# Beamer had a fall :(



## Beamer (Jan 29, 2007)

Hi guys..

Beamer had a bit of a fall this evening. He was in my sister in laws arms and he jumped right out and hit the floor kinda on his side. He yelped for a few seconds and then was pretty quiet. He was sleeping prior to this. So he was very sleepy... after the fall he was very sleepy and didnt want to do anything... not even play with his fav toy.. hmmmm

I'm hoping he is ok.. he does not seem to be in any pain right now?? But i'm sure that fall will leave a bruise of some sort...??

Anyone have any experience with falling?? HELP!!

I'm not sure what to do????????????!!!!!!!!

Thanks!
Ryan


----------



## EMarie (Apr 11, 2007)

Just watch him, if he is eating/drinking/playing/acting normal then I would not worry about. Kid fall off the bed all the time and are not rushed to the doctor. However, if he stops eating/drinking/limping/any thing out of the normal than I would take him to the vet. Good Luck


----------



## Beamer (Jan 29, 2007)

*hmmmm*

When we got home he seemed a bit more happy. We played for a bit and he ate half his dinner meal. Now he is sleeping.
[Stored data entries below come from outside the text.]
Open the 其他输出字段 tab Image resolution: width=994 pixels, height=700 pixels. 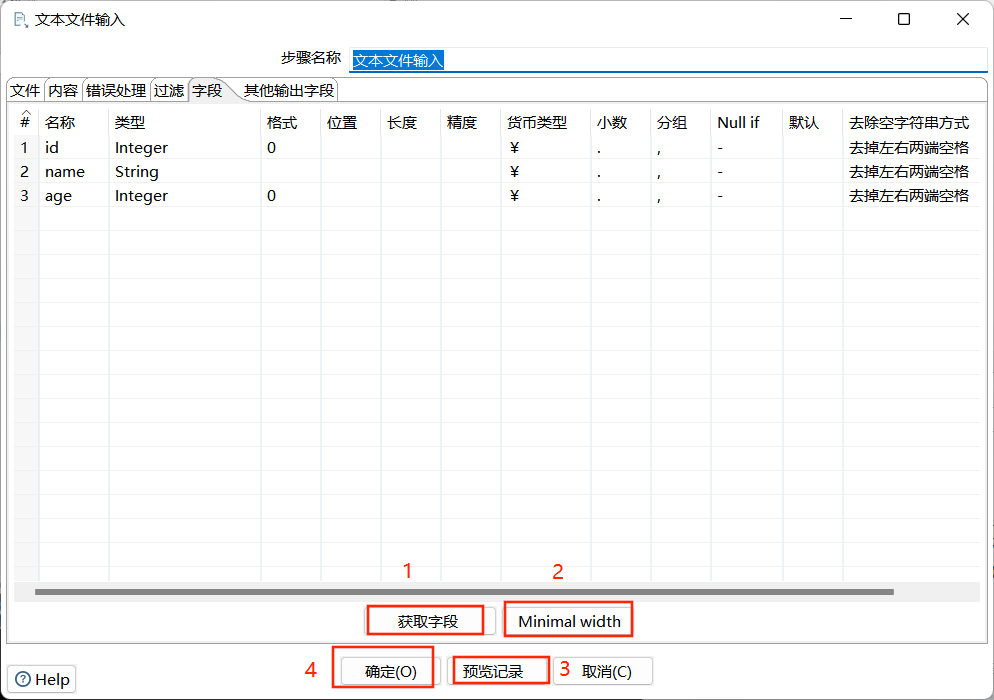pyautogui.click(x=289, y=91)
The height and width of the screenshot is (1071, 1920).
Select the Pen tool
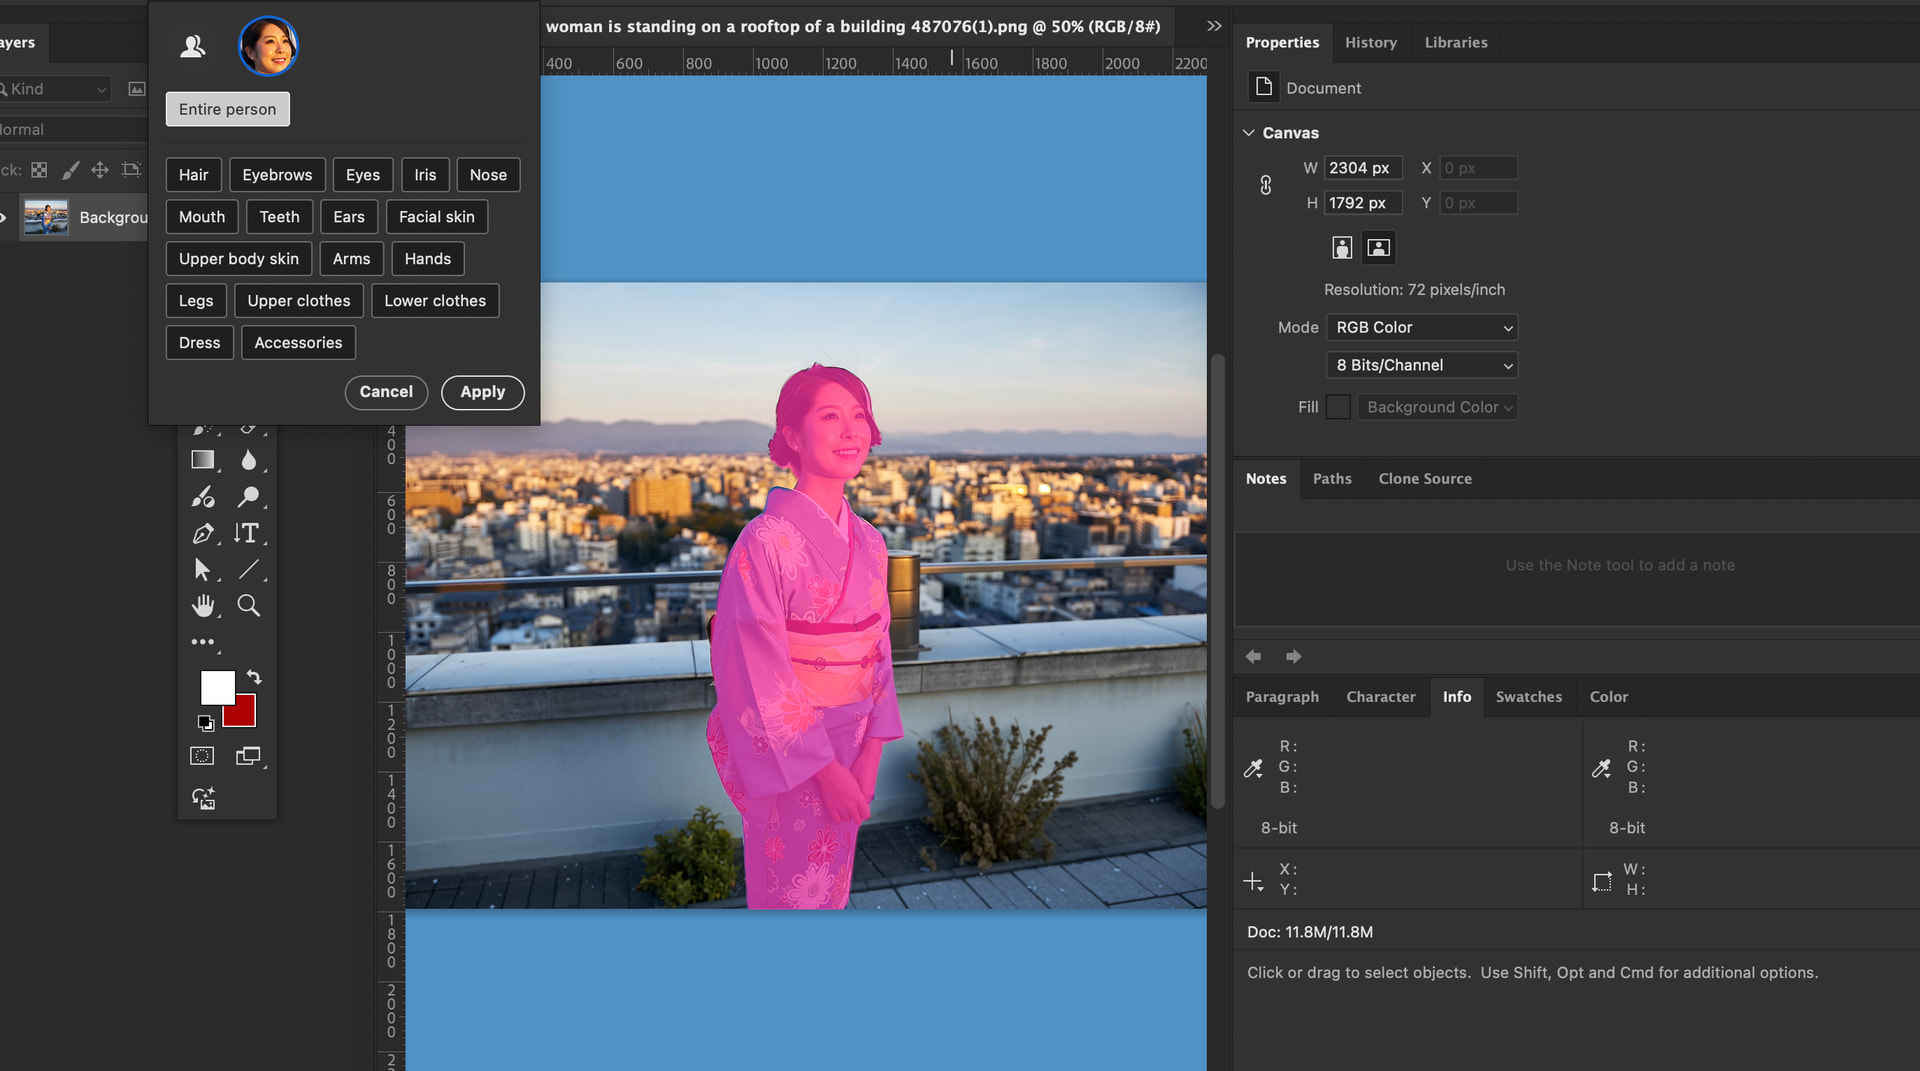pos(203,534)
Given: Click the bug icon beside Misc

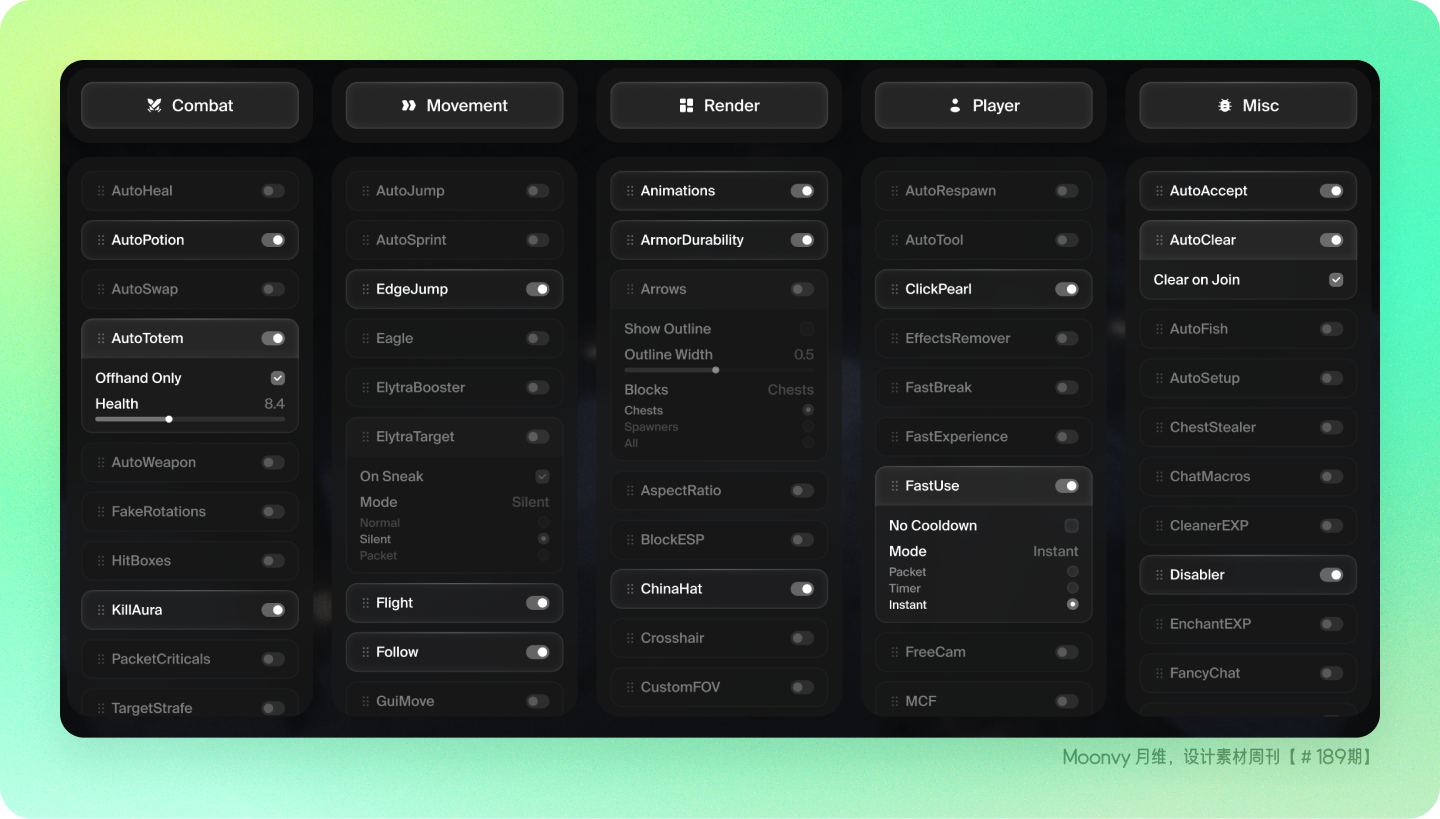Looking at the screenshot, I should pyautogui.click(x=1225, y=105).
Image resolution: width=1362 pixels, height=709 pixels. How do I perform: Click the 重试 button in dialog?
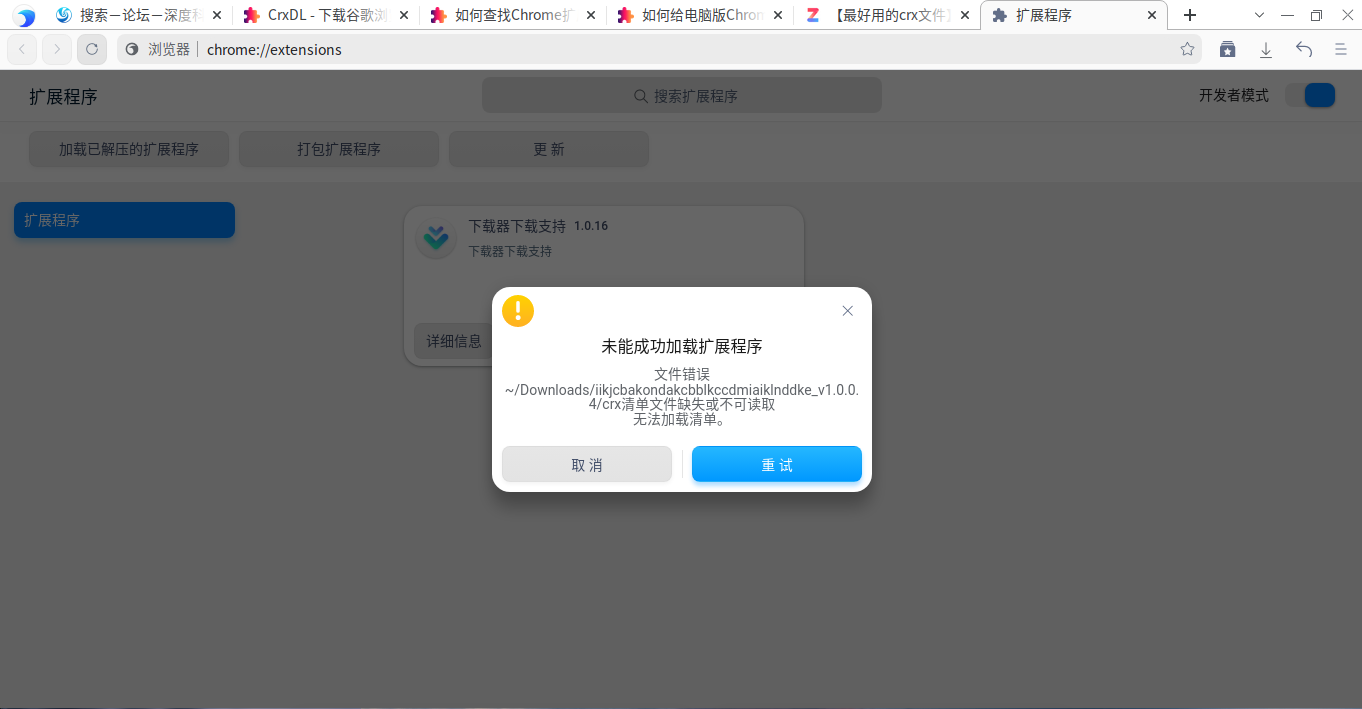[x=776, y=463]
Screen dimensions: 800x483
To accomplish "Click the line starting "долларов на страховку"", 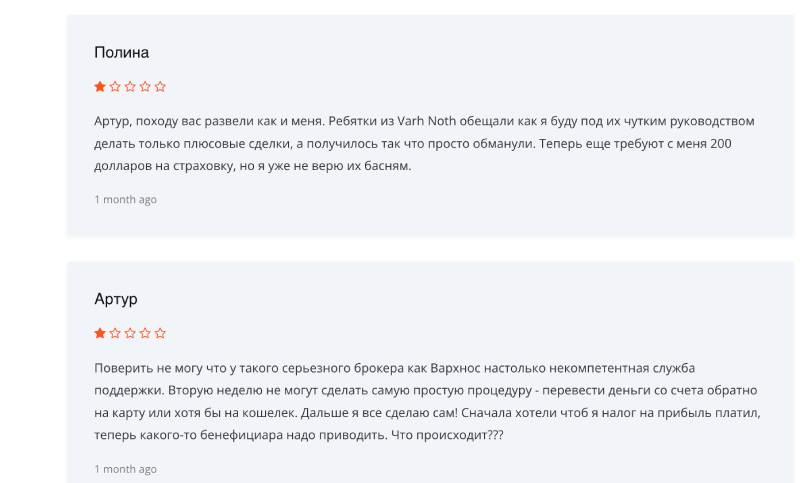I will 252,166.
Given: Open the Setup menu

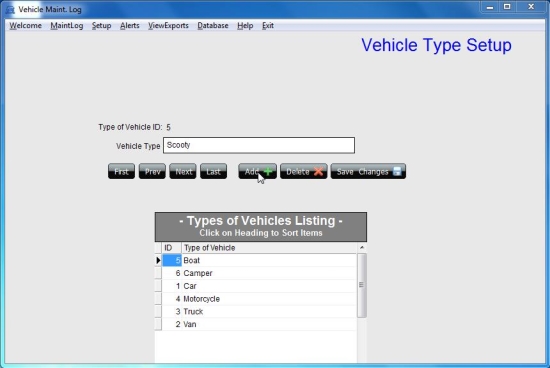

I'm a bit of a worry wort... but he did fall from quite high up.. maybe 4 feet or so... I felt sooo BADDDDDD... ughhh

I wanted to take him to the vet, but was not sure.. and everyone told me i'm nuts.. sooo.. hmmmmmm


----------



## dboudreau (Jan 12, 2007)

Keep a very close eye on him Ryan. When Sam's brother was almost 4 months old he was playing with another pup (Jack Russell) and was slammed pretty hard on the ground. He stopped eating and drinking and became very listless. He had badly brusied his lung. By the time he was taken to the vet (next day) there was too much fluid in his lungs, and poor little Casey didn't make it. Better to be safe than sorry.


----------



## radar_jones (May 6, 2007)

Eh Ryan. Sorry to hear about Beamer and his fall. Radar fell from the couch before right onto his Bean (Head) and was fine. If he's anything like his daddy it'll take more than that to stop him. I hope all is well. Please keep us posted.

Derek


----------



## Beamer (Jan 29, 2007)

Debbie..
Thats pretty sad... hmmm
Well he did eat some.. and played for a bit... but now sleeping.. so I'm not sure what to look for if he isnt doing well?? Would you say that this sounds not to bad? If I took him in, what would the vet be able to do?

Thanks..
Ryan


----------



## dboudreau (Jan 12, 2007)

Beamer will probably be just fine. Casey only slept. Didn't eat or drink. Wasn't interested in anything. They thought that he just over did it playing. The next day his breathing was laboured and a little weasy. Still not eating or drinking. That is when they decided to take him in. If Beamer is still alert and drinking and playing he should be fine. Just keep an eye on him.


----------



## mintchip (Apr 19, 2007)

Hope all is well!


----------



## Beamer (Jan 29, 2007)

*Beamie*

Well, we decided to take Beamer to the vet after all.. I could tell he was not exactly right.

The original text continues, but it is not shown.